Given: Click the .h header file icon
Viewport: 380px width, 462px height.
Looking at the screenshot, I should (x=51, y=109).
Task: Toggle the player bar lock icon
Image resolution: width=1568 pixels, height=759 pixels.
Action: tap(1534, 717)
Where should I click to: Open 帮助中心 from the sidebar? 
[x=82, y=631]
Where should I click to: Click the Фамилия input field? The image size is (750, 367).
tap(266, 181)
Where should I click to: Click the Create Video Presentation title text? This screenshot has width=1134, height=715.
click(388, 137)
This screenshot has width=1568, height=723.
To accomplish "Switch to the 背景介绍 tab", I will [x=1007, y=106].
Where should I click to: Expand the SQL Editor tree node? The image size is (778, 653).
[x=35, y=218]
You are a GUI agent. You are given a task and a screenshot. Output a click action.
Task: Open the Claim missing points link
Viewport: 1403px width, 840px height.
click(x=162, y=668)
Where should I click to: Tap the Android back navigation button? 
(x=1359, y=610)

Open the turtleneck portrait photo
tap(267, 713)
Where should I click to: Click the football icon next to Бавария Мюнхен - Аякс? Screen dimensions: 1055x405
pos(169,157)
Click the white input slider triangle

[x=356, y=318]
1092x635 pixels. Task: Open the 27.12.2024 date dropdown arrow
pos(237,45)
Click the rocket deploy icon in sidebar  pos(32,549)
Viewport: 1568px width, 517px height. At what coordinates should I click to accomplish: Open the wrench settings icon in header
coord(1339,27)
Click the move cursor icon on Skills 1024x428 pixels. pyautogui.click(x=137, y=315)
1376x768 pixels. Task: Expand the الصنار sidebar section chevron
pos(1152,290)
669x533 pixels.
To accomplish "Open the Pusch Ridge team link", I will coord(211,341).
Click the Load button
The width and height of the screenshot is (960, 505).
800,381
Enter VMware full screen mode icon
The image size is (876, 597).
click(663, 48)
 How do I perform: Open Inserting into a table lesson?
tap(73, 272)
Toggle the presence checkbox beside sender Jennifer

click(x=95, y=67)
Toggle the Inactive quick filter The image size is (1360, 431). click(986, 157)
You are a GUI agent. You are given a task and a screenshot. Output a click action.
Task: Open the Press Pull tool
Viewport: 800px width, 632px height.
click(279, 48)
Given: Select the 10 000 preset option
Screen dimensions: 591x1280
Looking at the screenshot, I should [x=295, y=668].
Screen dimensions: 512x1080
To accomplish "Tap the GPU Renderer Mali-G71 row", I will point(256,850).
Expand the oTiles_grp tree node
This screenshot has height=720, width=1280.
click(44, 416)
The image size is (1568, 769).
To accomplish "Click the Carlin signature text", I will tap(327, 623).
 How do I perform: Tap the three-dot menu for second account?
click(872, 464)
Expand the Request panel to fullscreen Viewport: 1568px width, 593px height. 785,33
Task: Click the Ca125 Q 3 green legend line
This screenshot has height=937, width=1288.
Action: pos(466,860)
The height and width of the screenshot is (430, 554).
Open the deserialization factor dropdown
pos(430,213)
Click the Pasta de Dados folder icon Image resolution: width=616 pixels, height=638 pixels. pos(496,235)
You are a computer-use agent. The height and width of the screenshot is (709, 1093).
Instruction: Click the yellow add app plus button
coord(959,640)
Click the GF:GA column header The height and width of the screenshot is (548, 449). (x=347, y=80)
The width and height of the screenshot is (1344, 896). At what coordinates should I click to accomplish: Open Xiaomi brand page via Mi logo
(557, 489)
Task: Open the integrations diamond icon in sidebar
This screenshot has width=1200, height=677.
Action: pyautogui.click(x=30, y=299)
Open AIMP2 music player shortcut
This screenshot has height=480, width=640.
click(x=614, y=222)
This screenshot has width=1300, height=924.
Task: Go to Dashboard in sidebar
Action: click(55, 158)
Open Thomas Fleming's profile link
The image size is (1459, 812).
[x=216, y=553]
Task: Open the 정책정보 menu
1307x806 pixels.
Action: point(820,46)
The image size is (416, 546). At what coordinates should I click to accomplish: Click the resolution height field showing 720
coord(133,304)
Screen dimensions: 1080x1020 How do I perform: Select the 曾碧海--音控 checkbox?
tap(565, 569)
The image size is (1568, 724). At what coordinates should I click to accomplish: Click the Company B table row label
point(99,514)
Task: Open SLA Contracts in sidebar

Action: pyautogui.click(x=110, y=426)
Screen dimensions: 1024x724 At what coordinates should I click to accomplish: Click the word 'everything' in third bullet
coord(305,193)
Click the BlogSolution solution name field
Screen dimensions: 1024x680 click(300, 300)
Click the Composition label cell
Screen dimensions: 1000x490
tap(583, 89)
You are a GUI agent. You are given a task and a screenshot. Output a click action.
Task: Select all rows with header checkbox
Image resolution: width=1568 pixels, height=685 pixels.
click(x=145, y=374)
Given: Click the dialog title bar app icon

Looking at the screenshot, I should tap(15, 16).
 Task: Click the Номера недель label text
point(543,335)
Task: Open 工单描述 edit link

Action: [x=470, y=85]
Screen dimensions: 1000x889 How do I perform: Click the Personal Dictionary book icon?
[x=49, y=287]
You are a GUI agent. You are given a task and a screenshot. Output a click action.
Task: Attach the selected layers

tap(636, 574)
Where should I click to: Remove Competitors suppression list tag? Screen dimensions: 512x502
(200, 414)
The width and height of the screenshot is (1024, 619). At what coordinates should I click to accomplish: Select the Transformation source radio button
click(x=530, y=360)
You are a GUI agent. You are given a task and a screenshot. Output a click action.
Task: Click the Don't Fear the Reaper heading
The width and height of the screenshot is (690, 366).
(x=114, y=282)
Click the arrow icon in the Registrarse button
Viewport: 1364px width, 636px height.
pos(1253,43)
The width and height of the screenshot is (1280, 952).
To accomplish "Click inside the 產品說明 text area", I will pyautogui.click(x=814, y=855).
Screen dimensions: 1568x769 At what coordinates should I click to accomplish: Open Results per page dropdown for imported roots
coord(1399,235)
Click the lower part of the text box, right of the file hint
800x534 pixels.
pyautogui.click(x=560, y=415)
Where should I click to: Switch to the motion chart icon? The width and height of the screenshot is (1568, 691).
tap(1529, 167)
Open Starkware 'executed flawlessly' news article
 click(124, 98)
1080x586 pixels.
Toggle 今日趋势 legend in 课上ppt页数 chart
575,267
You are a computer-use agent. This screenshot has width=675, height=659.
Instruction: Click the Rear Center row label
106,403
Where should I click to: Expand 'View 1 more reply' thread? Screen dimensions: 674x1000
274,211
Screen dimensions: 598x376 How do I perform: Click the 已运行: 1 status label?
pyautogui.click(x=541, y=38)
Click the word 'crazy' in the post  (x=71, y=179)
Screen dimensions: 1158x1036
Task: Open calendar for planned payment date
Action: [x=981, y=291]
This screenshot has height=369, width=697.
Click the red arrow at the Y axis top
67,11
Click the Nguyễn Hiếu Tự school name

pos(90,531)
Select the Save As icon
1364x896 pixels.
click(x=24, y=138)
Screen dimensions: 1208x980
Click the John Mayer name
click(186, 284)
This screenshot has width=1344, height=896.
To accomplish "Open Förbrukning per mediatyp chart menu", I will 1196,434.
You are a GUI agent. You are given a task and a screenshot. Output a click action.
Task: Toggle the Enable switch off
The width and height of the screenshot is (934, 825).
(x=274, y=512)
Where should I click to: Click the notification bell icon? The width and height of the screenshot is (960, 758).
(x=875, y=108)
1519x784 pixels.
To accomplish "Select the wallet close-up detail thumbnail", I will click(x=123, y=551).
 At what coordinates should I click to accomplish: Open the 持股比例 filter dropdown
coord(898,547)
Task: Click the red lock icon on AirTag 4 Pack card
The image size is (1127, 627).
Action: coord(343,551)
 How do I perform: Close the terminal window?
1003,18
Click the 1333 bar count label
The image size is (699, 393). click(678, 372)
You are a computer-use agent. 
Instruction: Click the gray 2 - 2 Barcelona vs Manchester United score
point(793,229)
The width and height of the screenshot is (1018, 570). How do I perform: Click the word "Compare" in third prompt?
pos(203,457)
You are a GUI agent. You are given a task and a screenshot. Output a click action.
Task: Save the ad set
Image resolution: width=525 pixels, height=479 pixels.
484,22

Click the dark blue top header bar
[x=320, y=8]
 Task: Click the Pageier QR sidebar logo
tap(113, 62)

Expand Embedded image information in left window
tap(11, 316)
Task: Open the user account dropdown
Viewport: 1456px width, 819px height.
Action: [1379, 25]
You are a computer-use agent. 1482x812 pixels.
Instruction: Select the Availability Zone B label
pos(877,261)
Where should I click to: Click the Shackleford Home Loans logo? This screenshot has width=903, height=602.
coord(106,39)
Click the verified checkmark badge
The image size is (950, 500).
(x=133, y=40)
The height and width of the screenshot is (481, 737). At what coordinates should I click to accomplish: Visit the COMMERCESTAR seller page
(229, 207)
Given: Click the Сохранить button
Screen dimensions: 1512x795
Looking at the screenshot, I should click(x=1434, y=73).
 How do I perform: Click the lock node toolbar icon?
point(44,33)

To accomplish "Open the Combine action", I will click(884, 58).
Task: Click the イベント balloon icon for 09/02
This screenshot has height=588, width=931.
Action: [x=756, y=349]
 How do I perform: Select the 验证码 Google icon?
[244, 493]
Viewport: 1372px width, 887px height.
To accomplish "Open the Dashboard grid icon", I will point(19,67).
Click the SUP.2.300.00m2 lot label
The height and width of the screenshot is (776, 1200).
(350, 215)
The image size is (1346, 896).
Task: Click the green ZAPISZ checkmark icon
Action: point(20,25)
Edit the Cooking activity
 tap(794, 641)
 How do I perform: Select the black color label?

◇ ◇ ◇

#### Instructions for the task:
Restate word for word the lines in the material above from the one with "This screenshot has width=1200, height=677." to the one with "Task: Select all rows with header checkbox"; both of those lines count, and nothing else does.

#### Response to the exercise:
This screenshot has width=1200, height=677.
Action: pyautogui.click(x=30, y=299)
Open AIMP2 music player shortcut
This screenshot has height=480, width=640.
click(x=614, y=222)
This screenshot has width=1300, height=924.
Task: Go to Dashboard in sidebar
Action: click(55, 158)
Open Thomas Fleming's profile link
The image size is (1459, 812).
[x=216, y=553]
Task: Open the 정책정보 menu
1307x806 pixels.
Action: point(820,46)
The image size is (416, 546). At what coordinates should I click to accomplish: Click the resolution height field showing 720
coord(133,304)
Screen dimensions: 1080x1020 How do I perform: Select the 曾碧海--音控 checkbox?
tap(565, 569)
The image size is (1568, 724). At what coordinates should I click to accomplish: Click the Company B table row label
point(99,514)
Task: Open SLA Contracts in sidebar

Action: pyautogui.click(x=110, y=426)
Screen dimensions: 1024x724 At what coordinates should I click to accomplish: Click the word 'everything' in third bullet
coord(305,193)
Click the BlogSolution solution name field
Screen dimensions: 1024x680 click(300, 300)
Click the Composition label cell
Screen dimensions: 1000x490
tap(583, 89)
You are a GUI agent. You are given a task and a screenshot. Output a click action.
Task: Select all rows with header checkbox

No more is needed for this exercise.